Muchos decían que Atap hacia el final de sus día estaba loca, o que siempre lo había estado, lo concreto es que había llegado a ese estado producto de la desnutrición, un alcoholismo avanzado y básicamente la indolencia de la sociedad chilena, al que se sumaban otras enfermedades y padecimientos tras vivir de una existencia miserable y desamparada al igual que muchos de los suyos.
Junto a mi amigo y socio, el cineasta Iván Sanhueza, habíamos realizado en 1995 el cortometraje documental “Saltaxar, el mito”, donde Ester y otros miembros de su comunidad tienen breves apariciones en este relato fílmico que indaga sobre la poesía ancestral y mágica relación de las etnias fueguinas con el universo. Ya por entonces Atap parecía disminuida en relación al resto de sus congéneres.
Cuando regresamos una década después para rodar otro documental que habíamos titulado “Edén”, Atap se encontraba prácticamente en los huesos, no comía y pasaba sus días bebiendo vino de la peor calidad en compañía de uno de sus hijos – también alcohólico – el joven José Ramón Ulloa, quien murió algunos años después. Suerte parecida aunque algo más digna habían tenido los más viejos de esta comunidad, como Alberto Achacaz (Akakáz) y Carlos Remchi (C´Kuol), quienes habían sido eficaces informantes de connotados antropólogos y lingüistas a fin de rescatar lo poco que conocemos de su forma de vida y lenguaje.
Quizás fue esta realidad desgarradora la que nos hizo abortar una y otra vez la finalización de “Edén”, film que al día de hoy sigue inconcluso.
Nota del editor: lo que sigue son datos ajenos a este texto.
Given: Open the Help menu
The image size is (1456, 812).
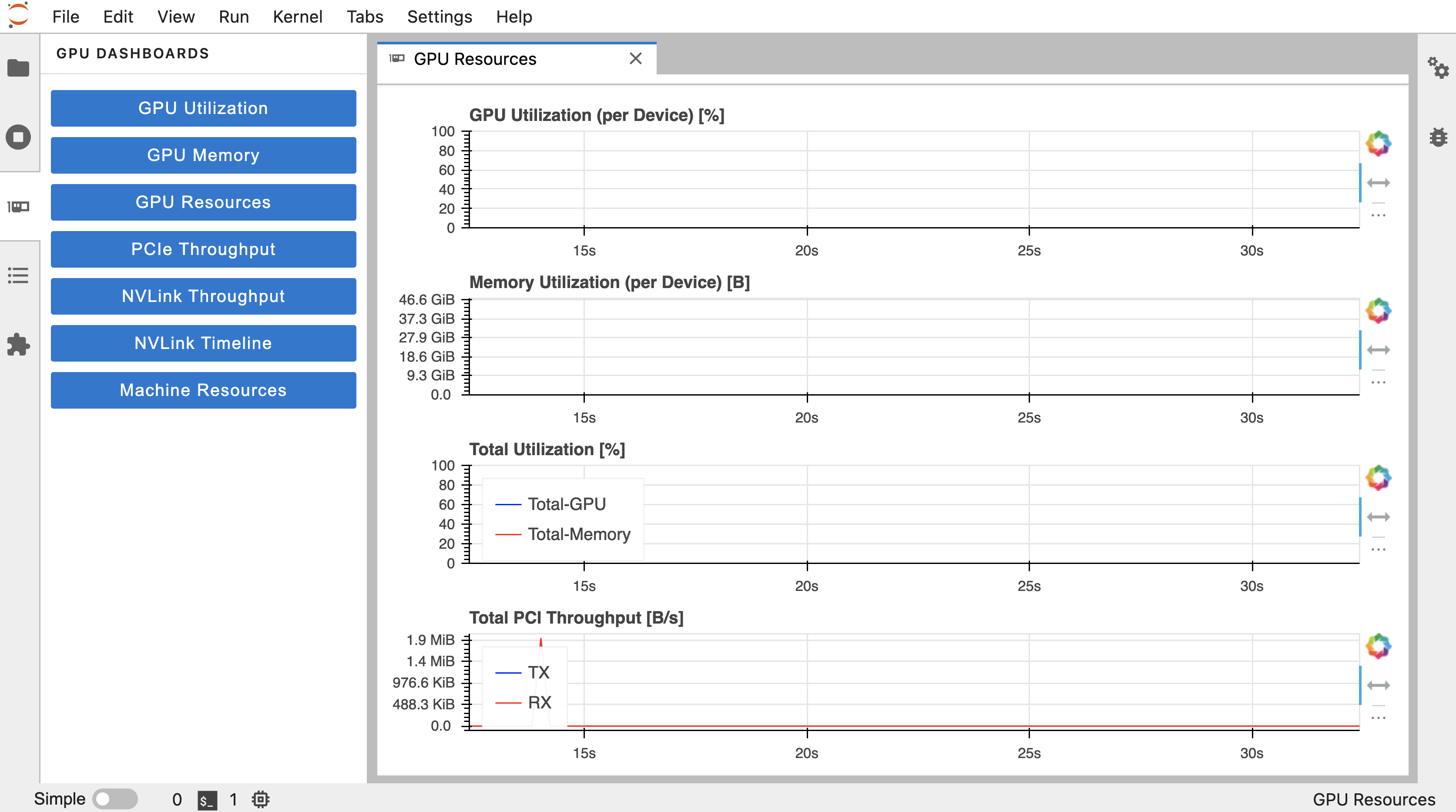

Tal vez porque la historia de vida y muerte de estos nómades canoeros ha sido tan trágicamente imbricada, que nos conducía a nosotros mismos por laberintos existenciales imposibles de descifrar por el momento.
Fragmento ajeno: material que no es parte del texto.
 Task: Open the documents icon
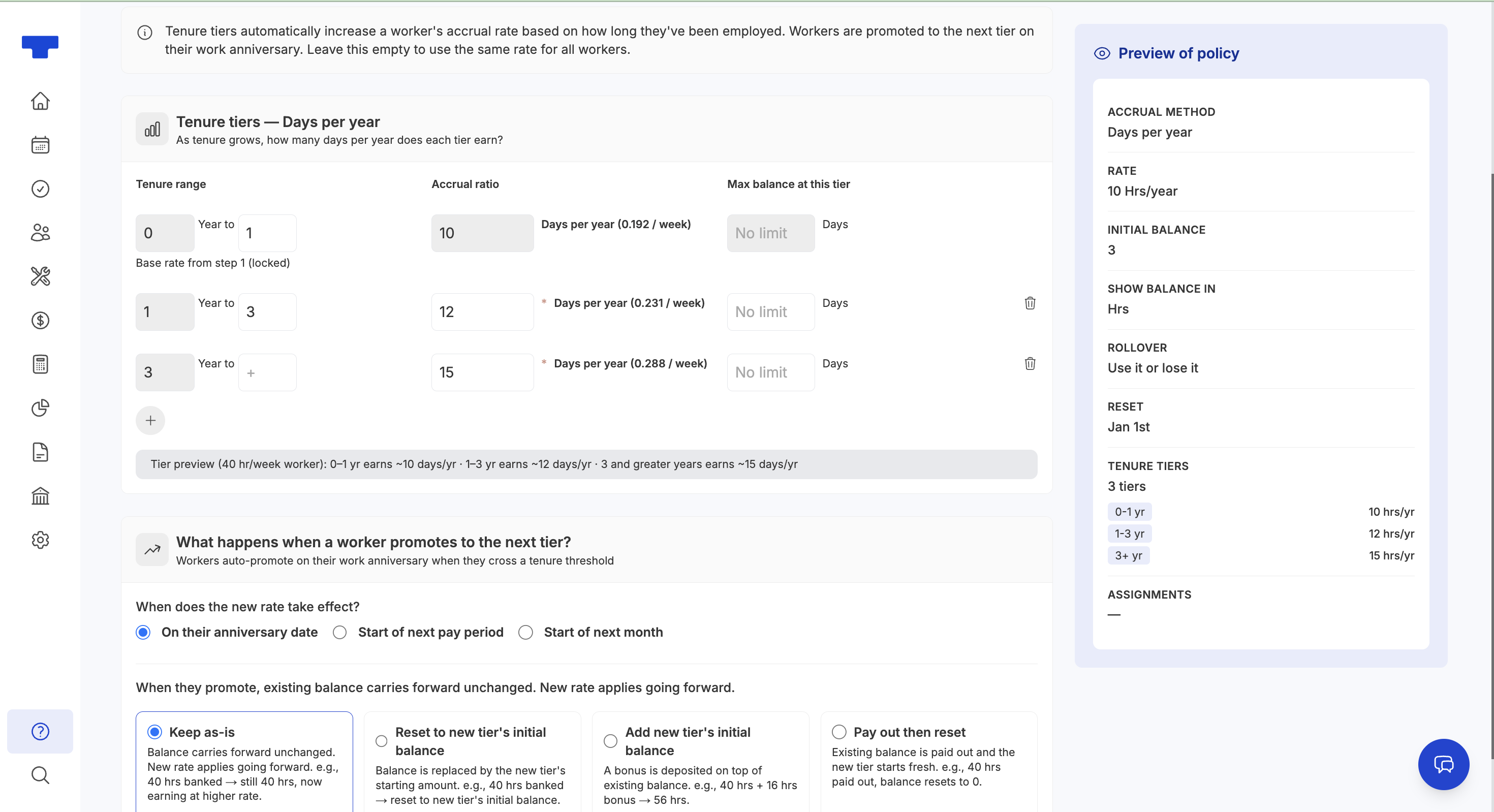pos(40,452)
La muerte de Atap sucede en medio de esta pandemia mundial que nos viene a confirmar la vulnerabilidad de nuestros cuerpos ante agentes patógenos microscópicos que muy posiblemente fueron creados e incubados por nosotros mismos; en medio de la vorágine absurda de un modelo ultra capitalista que no solo diezmó y aniquiló a esta raza de nómades del mar, sino que décadas más tarde lo hace con nosotros y nuestras modernas comunidades.
Al menos han quedado algunos testimonios sonoros y visuales de ese paisaje insondable que es el fin del mundo – como le dicen a la Patagonia – pero esta vez desprovisto de sus ancestrales moradores. Quizás esa es la feble aunque poderosa venganza hacia nosotros, encarnada en la fragilidad de una mujer que por fin descansa en paz y a quien solo sobrevive la que probablemente es ultima mujer Kawésqar, me refiero Gabriela Paterito (Paaksa).
Paaksa, quien por supuesto fue amiga de Atap, sigue viviendo en Jetarkté (lugar de canoas y humo) a la espera de un desenlace que esta vez no se vea cubierto por el manto de injusticia, impunidad y desprecio con que el estado chileno ha tenido históricamente hacia los pueblos originales que alguna vez poblaron este territorio en saludable relación con su entorno.